Activity ▸ Scan the material that follows. Copy every line containing the word "sidebar".

Input material ▸
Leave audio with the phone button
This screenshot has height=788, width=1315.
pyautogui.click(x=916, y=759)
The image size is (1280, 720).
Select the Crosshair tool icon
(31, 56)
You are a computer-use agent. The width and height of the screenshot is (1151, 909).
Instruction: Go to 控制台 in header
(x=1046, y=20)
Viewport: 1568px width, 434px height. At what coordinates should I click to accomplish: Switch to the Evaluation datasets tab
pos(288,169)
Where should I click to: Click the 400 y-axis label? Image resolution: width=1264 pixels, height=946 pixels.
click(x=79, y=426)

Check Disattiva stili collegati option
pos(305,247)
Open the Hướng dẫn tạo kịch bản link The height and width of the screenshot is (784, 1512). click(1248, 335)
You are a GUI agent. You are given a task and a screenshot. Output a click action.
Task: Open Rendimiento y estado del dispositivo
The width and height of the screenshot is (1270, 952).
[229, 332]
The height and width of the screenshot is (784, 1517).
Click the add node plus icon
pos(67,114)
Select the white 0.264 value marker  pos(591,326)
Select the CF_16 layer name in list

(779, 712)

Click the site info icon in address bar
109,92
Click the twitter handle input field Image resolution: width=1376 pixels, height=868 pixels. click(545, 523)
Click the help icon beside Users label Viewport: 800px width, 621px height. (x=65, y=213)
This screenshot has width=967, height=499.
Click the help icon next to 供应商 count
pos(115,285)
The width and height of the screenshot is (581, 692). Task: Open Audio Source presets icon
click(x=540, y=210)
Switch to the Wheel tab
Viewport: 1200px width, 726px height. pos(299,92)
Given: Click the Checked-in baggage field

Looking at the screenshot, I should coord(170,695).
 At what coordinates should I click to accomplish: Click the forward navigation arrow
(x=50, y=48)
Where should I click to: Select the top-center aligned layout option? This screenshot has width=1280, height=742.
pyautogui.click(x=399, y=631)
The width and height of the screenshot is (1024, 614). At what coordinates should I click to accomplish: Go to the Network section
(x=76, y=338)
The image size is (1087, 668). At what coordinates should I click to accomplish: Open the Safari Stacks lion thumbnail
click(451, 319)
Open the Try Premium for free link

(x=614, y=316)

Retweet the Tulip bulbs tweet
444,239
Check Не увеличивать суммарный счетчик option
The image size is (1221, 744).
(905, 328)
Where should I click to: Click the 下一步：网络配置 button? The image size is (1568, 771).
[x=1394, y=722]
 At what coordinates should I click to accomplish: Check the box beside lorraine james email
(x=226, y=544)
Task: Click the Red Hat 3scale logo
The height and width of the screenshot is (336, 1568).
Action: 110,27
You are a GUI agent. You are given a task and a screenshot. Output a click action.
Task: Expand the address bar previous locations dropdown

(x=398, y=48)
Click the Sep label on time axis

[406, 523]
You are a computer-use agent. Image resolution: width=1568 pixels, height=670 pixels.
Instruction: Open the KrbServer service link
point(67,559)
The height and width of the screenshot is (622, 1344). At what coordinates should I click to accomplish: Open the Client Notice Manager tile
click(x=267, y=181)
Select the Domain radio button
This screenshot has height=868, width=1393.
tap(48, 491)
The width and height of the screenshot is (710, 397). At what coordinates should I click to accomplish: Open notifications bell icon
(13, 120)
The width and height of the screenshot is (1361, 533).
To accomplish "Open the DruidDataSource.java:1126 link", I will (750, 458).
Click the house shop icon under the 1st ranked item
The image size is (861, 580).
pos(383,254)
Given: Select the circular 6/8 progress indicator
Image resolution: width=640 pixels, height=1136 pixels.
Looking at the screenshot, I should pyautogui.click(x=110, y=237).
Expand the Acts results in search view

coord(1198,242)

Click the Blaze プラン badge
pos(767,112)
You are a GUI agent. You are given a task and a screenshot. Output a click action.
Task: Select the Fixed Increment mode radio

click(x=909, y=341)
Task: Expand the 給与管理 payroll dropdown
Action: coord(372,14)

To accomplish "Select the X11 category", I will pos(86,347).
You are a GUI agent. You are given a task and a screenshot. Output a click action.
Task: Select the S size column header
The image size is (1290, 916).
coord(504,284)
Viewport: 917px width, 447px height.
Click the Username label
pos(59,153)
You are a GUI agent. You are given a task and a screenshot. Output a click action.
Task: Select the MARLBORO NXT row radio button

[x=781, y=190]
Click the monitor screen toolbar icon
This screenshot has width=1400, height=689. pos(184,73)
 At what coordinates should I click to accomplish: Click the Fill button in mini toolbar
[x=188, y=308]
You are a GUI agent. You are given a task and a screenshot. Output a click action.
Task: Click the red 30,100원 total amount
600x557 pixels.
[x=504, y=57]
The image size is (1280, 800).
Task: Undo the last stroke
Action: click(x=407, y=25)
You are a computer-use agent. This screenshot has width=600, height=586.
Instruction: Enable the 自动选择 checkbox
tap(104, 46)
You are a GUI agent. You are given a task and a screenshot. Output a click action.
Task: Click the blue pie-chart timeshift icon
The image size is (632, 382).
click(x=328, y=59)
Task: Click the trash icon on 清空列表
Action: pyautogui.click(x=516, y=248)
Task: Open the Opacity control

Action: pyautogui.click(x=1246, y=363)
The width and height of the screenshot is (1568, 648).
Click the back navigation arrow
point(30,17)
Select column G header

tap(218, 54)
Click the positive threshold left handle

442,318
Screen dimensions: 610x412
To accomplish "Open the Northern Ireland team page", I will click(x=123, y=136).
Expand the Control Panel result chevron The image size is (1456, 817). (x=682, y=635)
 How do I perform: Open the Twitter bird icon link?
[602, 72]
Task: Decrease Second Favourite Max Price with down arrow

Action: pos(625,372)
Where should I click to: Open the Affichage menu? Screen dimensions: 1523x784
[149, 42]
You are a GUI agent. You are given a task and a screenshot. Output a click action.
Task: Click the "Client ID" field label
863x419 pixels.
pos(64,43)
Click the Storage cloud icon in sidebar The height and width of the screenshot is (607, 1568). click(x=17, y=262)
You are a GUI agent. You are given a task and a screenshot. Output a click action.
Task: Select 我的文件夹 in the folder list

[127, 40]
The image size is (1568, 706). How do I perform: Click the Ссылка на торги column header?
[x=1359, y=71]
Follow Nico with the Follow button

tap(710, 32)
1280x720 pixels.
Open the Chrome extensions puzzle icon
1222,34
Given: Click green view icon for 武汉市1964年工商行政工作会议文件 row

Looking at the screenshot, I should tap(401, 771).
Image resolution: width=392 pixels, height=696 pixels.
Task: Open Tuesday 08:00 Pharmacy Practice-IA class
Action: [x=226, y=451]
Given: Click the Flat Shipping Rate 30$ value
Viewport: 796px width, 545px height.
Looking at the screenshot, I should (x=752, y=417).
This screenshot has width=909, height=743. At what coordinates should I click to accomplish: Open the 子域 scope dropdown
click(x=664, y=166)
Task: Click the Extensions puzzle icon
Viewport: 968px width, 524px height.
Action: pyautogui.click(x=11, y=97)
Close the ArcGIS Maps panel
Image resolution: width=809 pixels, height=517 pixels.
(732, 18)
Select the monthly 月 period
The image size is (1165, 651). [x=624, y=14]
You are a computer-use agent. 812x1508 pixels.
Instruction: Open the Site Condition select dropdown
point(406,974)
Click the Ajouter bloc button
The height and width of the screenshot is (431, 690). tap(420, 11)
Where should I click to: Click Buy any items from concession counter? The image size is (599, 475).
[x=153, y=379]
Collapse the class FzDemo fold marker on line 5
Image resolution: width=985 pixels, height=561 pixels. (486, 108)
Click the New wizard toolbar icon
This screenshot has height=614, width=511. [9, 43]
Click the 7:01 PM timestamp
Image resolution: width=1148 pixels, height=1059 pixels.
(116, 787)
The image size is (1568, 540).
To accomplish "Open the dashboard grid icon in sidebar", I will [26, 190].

Problem solution ▸
Click the Storage cloud icon in sidebar The height and width of the screenshot is (607, 1568). click(x=17, y=262)
To accomplish "Open the dashboard grid icon in sidebar", I will [26, 190].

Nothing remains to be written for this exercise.